Il tapote vigoureusement son croquis de son index.

« - S’il commet encore un acte de super justicier, on la retrouvera sur d’autres affaires, j’en suis certain. Et moi, je serais à l’affût pour le choper. »

Elle tressaille légèrement, mais ne laisse rien paraître, continuant de griffonner dans son calepin sans relever la tête.

« - Et… tente-t-elle, pour faire diversion. Et moi, dans l’histoire ?

- De quoi, « toi » ?

- Tu vas me tenir au courant, j’espère ?! Tu m’as promis des infos, je te signale !

- Oui… Oui, bien sûr, je te tiendrais au courant. A condition que tu n’en divulgues pas trop dans tes articles, pour le moment. Tu auras l’exclusivité si on le démasque, je te le jure. Mais en attendant… Si jamais on remonte jusqu’à moi… Là c’est sûr, tu n’auras plus aucune info du tout ! Car je serais très vite remercié…

- Promis !! Tu me connais !

- Justement, oui… »

Elle lui décoche une moue boudeuse qui lui extirpe tout de même un rictus amusé.

« - Tu es comme ton père, ajoute-t-il avec un regard nostalgique. Fougueuse et intrépide.

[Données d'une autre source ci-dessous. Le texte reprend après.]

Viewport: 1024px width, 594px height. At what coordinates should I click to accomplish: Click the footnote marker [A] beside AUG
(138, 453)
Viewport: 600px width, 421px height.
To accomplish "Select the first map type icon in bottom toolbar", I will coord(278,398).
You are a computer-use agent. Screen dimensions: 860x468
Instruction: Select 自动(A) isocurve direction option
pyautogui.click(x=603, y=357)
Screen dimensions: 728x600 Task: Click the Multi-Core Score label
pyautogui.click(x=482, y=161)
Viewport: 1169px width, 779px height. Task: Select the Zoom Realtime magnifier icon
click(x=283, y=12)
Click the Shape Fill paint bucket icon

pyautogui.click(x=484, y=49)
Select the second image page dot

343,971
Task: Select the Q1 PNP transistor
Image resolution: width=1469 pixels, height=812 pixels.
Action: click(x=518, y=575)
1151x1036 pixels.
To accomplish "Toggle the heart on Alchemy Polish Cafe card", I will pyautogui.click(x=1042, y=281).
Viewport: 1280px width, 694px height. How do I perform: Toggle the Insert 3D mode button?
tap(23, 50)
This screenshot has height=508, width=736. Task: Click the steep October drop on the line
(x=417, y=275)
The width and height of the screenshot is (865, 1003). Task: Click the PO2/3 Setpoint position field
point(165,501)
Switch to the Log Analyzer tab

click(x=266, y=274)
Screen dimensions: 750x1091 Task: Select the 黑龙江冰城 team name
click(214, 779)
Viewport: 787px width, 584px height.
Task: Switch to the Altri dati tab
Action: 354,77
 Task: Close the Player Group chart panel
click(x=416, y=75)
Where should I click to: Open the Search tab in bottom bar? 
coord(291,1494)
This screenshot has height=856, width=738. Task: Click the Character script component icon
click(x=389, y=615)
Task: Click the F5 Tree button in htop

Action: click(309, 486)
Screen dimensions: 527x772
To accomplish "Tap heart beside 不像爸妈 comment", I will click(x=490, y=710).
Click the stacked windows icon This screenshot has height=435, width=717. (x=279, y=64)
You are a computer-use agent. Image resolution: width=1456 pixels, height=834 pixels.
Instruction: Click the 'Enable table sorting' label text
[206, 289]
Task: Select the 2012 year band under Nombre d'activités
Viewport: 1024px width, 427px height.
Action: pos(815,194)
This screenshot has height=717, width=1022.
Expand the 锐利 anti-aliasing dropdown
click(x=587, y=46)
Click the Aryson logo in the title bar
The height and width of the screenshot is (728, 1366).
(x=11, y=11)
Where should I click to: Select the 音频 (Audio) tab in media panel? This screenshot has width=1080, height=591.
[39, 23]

- Je prends ça comme un compliment.

- Je suis sûr que tu vas enquêter de ton côté, n’est-ce pas ?

- Je suis une professionnelle, moi, Môssieur. Je vérifie toujours mes sources.

- Mouais… Ne prends pas trop de risques quand même, s’il-te-plait. Pour toi… Comme pour moi. Et je m’en voudrais s’il t’arrivait quoi que ce soit… J’ai promis à ton père de veiller sur toi, tu te souviens ?

- Ne t’inquiètes pas, je serais prudente. Comme d’habitude !

- C’est bien ça qui m’inquiète… »

* MARTIN *

Il a reconnu tout de suite l’homme qui l’a rejoint. C’est son indic’, un officier qui travaille au commissariat, et qui lui a permis d’écrire son article sur le mystérieux justicier. Que lui veut cette jeune femme qu’il ne connait pas ? Qui est-elle ? Pour qui travaille-t-elle ?

L’espace d’un instant, il lui a semblait apercevoir un badge de journaliste dans son sac à main, lorsqu’elle a sorti son petit carnet rose pour prendre des notes. Il croyait pourtant être le seul à s’intéresser à cette affaire. Espérons que Maurice ne lui en ait pas trop dit, pour qu’il garde le monopole de l’exclusivité, comme convenu. D’autant qu’il n’aime pas trop qu’une autre reporter se mêle de son enquête. Surtout quand il s’agit d’une femme aussi jolie. Après tout… Avec un minois pareil, elle pourrait avoir un avantage considérable sur lui, et obtenir des informations plus facilement en jouant de ses charmes. Ce serait déloyal, mais il comprendrait aisément le trouble qu’elle pourrait créer dans l’esprit d’un homme, même honnête… Il faut qu’il la surveille de près.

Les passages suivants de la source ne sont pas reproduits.